== REQUIRED WORK ==
Word for word, repeat each of the records below.

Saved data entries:
• • • •
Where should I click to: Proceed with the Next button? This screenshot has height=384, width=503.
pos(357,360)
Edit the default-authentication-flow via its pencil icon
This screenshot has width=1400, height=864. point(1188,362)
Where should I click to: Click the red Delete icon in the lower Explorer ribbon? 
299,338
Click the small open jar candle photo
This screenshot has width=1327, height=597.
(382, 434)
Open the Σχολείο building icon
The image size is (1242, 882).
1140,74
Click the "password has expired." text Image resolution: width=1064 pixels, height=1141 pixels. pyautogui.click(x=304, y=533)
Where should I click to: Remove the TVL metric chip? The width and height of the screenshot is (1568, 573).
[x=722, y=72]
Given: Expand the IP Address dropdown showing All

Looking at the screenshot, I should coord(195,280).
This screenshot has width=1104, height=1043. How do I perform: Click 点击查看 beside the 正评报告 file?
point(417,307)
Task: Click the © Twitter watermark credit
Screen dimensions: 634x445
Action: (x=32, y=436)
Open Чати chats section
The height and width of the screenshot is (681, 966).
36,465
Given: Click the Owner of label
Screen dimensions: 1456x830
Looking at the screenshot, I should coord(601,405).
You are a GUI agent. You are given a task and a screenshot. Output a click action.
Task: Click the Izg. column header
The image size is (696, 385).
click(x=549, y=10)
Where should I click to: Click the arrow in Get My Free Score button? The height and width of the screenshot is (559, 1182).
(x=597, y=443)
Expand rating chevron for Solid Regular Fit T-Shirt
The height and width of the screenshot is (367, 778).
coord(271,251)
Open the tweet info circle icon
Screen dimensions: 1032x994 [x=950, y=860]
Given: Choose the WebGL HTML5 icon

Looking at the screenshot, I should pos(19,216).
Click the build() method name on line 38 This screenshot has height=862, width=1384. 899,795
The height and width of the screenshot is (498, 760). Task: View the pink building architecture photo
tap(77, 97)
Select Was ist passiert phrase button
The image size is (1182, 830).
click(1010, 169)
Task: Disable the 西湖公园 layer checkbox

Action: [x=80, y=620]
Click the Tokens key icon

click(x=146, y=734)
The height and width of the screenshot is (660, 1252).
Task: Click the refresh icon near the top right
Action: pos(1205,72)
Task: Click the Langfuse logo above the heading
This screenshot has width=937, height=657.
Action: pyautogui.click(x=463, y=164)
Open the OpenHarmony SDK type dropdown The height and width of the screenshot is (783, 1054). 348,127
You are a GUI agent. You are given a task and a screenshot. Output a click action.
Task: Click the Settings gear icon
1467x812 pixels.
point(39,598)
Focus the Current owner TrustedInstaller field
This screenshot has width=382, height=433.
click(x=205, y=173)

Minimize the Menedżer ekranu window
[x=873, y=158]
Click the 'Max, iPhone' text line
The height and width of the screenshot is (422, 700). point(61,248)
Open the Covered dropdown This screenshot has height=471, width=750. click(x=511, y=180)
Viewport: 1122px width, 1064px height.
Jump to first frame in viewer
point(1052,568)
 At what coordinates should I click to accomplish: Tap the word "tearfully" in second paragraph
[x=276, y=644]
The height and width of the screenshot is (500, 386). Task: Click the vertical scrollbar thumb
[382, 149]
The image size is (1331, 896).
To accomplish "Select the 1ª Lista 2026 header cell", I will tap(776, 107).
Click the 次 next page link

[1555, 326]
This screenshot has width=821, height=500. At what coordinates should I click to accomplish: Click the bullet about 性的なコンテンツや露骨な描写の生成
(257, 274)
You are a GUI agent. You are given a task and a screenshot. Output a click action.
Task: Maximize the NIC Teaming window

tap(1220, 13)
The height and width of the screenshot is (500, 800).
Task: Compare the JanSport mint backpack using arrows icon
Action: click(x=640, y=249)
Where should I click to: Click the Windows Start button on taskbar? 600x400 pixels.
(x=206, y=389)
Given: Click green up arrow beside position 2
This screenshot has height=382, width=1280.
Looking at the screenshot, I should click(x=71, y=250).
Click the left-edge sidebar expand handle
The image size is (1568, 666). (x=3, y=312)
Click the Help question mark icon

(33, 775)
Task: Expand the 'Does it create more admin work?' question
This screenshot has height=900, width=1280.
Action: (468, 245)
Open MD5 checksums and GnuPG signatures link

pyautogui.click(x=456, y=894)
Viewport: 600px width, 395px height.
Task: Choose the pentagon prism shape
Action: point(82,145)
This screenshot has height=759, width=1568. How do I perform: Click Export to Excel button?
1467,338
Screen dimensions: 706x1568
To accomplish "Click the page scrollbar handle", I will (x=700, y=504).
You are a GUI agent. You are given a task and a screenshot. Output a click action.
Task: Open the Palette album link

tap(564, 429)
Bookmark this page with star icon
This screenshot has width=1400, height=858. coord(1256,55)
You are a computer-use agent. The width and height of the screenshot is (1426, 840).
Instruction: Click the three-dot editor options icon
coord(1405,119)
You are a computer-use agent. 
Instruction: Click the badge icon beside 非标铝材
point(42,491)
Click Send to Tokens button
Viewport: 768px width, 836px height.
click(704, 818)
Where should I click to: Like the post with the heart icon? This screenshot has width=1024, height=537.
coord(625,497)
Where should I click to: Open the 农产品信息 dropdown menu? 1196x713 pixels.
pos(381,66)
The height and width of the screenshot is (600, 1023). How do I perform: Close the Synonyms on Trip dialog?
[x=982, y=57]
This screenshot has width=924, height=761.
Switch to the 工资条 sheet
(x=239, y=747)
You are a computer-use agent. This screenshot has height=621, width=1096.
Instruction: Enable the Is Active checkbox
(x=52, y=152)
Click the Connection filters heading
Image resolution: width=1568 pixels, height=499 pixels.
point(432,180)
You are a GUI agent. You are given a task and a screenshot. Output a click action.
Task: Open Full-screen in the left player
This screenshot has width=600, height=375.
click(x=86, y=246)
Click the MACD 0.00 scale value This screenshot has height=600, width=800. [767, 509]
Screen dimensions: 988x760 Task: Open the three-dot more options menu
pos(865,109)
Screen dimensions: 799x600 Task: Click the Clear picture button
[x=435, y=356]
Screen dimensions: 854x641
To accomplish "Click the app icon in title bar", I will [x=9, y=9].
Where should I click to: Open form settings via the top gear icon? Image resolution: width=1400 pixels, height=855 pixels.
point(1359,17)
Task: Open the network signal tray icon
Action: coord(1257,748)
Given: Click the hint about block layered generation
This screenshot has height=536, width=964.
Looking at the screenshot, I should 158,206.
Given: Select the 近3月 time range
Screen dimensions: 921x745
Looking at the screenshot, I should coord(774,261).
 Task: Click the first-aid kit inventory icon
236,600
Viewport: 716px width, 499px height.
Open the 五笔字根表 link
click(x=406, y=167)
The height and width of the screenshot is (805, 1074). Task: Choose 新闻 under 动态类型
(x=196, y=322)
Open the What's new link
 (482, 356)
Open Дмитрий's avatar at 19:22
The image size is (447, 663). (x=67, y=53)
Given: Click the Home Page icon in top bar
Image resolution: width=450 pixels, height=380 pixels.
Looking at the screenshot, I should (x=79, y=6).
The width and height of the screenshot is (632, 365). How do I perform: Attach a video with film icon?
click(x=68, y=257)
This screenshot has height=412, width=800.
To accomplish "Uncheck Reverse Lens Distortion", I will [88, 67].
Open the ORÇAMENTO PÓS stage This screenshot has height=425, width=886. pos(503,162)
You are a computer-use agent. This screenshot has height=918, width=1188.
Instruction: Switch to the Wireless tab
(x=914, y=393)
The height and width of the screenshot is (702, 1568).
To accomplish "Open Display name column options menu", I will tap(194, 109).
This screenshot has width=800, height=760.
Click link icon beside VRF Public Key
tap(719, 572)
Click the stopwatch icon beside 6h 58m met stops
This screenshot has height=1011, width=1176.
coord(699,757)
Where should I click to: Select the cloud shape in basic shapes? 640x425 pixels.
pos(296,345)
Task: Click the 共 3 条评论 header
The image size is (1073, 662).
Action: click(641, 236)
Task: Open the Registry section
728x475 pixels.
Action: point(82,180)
• • • •
== RESPONSE ==
Where should I click to: Proceed with the Next button? This screenshot has height=384, width=503.
pos(357,360)
Edit the default-authentication-flow via its pencil icon
This screenshot has width=1400, height=864. point(1188,362)
Where should I click to: Click the red Delete icon in the lower Explorer ribbon? 
299,338
Click the small open jar candle photo
This screenshot has width=1327, height=597.
(382, 434)
Open the Σχολείο building icon
The image size is (1242, 882).
1140,74
Click the "password has expired." text Image resolution: width=1064 pixels, height=1141 pixels. pyautogui.click(x=304, y=533)
Where should I click to: Remove the TVL metric chip? The width and height of the screenshot is (1568, 573).
[x=722, y=72]
Given: Expand the IP Address dropdown showing All

Looking at the screenshot, I should coord(195,280).
This screenshot has width=1104, height=1043. How do I perform: Click 点击查看 beside the 正评报告 file?
point(417,307)
Task: Click the © Twitter watermark credit
Screen dimensions: 634x445
Action: (x=32, y=436)
Open Чати chats section
The height and width of the screenshot is (681, 966).
36,465
Given: Click the Owner of label
Screen dimensions: 1456x830
Looking at the screenshot, I should coord(601,405).
You are a GUI agent. You are given a task and a screenshot. Output a click action.
Task: Click the Izg. column header
The image size is (696, 385).
click(x=549, y=10)
Where should I click to: Click the arrow in Get My Free Score button? The height and width of the screenshot is (559, 1182).
(x=597, y=443)
Expand rating chevron for Solid Regular Fit T-Shirt
The height and width of the screenshot is (367, 778).
coord(271,251)
Open the tweet info circle icon
Screen dimensions: 1032x994 [x=950, y=860]
Given: Choose the WebGL HTML5 icon

Looking at the screenshot, I should pos(19,216).
Click the build() method name on line 38 This screenshot has height=862, width=1384. 899,795
The height and width of the screenshot is (498, 760). Task: View the pink building architecture photo
tap(77, 97)
Select Was ist passiert phrase button
The image size is (1182, 830).
click(1010, 169)
Task: Disable the 西湖公园 layer checkbox

Action: [x=80, y=620]
Click the Tokens key icon

click(x=146, y=734)
The height and width of the screenshot is (660, 1252).
Task: Click the refresh icon near the top right
Action: pos(1205,72)
Task: Click the Langfuse logo above the heading
This screenshot has width=937, height=657.
Action: pyautogui.click(x=463, y=164)
Open the OpenHarmony SDK type dropdown The height and width of the screenshot is (783, 1054). 348,127
You are a GUI agent. You are given a task and a screenshot. Output a click action.
Task: Click the Settings gear icon
1467x812 pixels.
point(39,598)
Focus the Current owner TrustedInstaller field
This screenshot has width=382, height=433.
click(x=205, y=173)

Minimize the Menedżer ekranu window
[x=873, y=158]
Click the 'Max, iPhone' text line
The height and width of the screenshot is (422, 700). point(61,248)
Open the Covered dropdown This screenshot has height=471, width=750. click(x=511, y=180)
Viewport: 1122px width, 1064px height.
Jump to first frame in viewer
point(1052,568)
 At what coordinates should I click to accomplish: Tap the word "tearfully" in second paragraph
[x=276, y=644]
The height and width of the screenshot is (500, 386). Task: Click the vertical scrollbar thumb
[382, 149]
The image size is (1331, 896).
To accomplish "Select the 1ª Lista 2026 header cell", I will tap(776, 107).
Click the 次 next page link

[1555, 326]
This screenshot has width=821, height=500. At what coordinates should I click to accomplish: Click the bullet about 性的なコンテンツや露骨な描写の生成
(257, 274)
You are a GUI agent. You are given a task and a screenshot. Output a click action.
Task: Maximize the NIC Teaming window

tap(1220, 13)
The height and width of the screenshot is (500, 800).
Task: Compare the JanSport mint backpack using arrows icon
Action: click(x=640, y=249)
Where should I click to: Click the Windows Start button on taskbar? 600x400 pixels.
(x=206, y=389)
Given: Click green up arrow beside position 2
This screenshot has height=382, width=1280.
Looking at the screenshot, I should click(x=71, y=250).
Click the left-edge sidebar expand handle
The image size is (1568, 666). (x=3, y=312)
Click the Help question mark icon

(33, 775)
Task: Expand the 'Does it create more admin work?' question
This screenshot has height=900, width=1280.
Action: (468, 245)
Open MD5 checksums and GnuPG signatures link

pyautogui.click(x=456, y=894)
Viewport: 600px width, 395px height.
Task: Choose the pentagon prism shape
Action: point(82,145)
This screenshot has height=759, width=1568. How do I perform: Click Export to Excel button?
1467,338
Screen dimensions: 706x1568
To accomplish "Click the page scrollbar handle", I will (x=700, y=504).
You are a GUI agent. You are given a task and a screenshot. Output a click action.
Task: Open the Palette album link

tap(564, 429)
Bookmark this page with star icon
This screenshot has width=1400, height=858. coord(1256,55)
You are a computer-use agent. The width and height of the screenshot is (1426, 840).
Instruction: Click the three-dot editor options icon
coord(1405,119)
You are a computer-use agent. 
Instruction: Click the badge icon beside 非标铝材
point(42,491)
Click Send to Tokens button
Viewport: 768px width, 836px height.
click(704, 818)
Where should I click to: Like the post with the heart icon? This screenshot has width=1024, height=537.
coord(625,497)
Where should I click to: Open the 农产品信息 dropdown menu? 1196x713 pixels.
pos(381,66)
The height and width of the screenshot is (600, 1023). How do I perform: Close the Synonyms on Trip dialog?
[x=982, y=57]
This screenshot has width=924, height=761.
Switch to the 工资条 sheet
(x=239, y=747)
You are a computer-use agent. This screenshot has height=621, width=1096.
Instruction: Enable the Is Active checkbox
(x=52, y=152)
Click the Connection filters heading
Image resolution: width=1568 pixels, height=499 pixels.
point(432,180)
You are a GUI agent. You are given a task and a screenshot. Output a click action.
Task: Open Full-screen in the left player
This screenshot has width=600, height=375.
click(x=86, y=246)
Click the MACD 0.00 scale value This screenshot has height=600, width=800. [767, 509]
Screen dimensions: 988x760 Task: Open the three-dot more options menu
pos(865,109)
Screen dimensions: 799x600 Task: Click the Clear picture button
[x=435, y=356]
Screen dimensions: 854x641
To accomplish "Click the app icon in title bar", I will [x=9, y=9].
Where should I click to: Open form settings via the top gear icon? Image resolution: width=1400 pixels, height=855 pixels.
point(1359,17)
Task: Open the network signal tray icon
Action: coord(1257,748)
Given: Click the hint about block layered generation
This screenshot has height=536, width=964.
Looking at the screenshot, I should 158,206.
Given: Select the 近3月 time range
Screen dimensions: 921x745
Looking at the screenshot, I should coord(774,261).
 Task: Click the first-aid kit inventory icon
236,600
Viewport: 716px width, 499px height.
Open the 五笔字根表 link
click(x=406, y=167)
The height and width of the screenshot is (805, 1074). Task: Choose 新闻 under 动态类型
(x=196, y=322)
Open the What's new link
 (482, 356)
Open Дмитрий's avatar at 19:22
The image size is (447, 663). (x=67, y=53)
Given: Click the Home Page icon in top bar
Image resolution: width=450 pixels, height=380 pixels.
Looking at the screenshot, I should (x=79, y=6).
The width and height of the screenshot is (632, 365). How do I perform: Attach a video with film icon?
click(x=68, y=257)
This screenshot has height=412, width=800.
To accomplish "Uncheck Reverse Lens Distortion", I will [88, 67].
Open the ORÇAMENTO PÓS stage This screenshot has height=425, width=886. pos(503,162)
You are a computer-use agent. This screenshot has height=918, width=1188.
Instruction: Switch to the Wireless tab
(x=914, y=393)
The height and width of the screenshot is (702, 1568).
To accomplish "Open Display name column options menu", I will tap(194, 109).
This screenshot has width=800, height=760.
Click link icon beside VRF Public Key
tap(719, 572)
Click the stopwatch icon beside 6h 58m met stops
This screenshot has height=1011, width=1176.
coord(699,757)
Where should I click to: Select the cloud shape in basic shapes? 640x425 pixels.
pos(296,345)
Task: Click the 共 3 条评论 header
The image size is (1073, 662).
Action: click(641, 236)
Task: Open the Registry section
728x475 pixels.
Action: point(82,180)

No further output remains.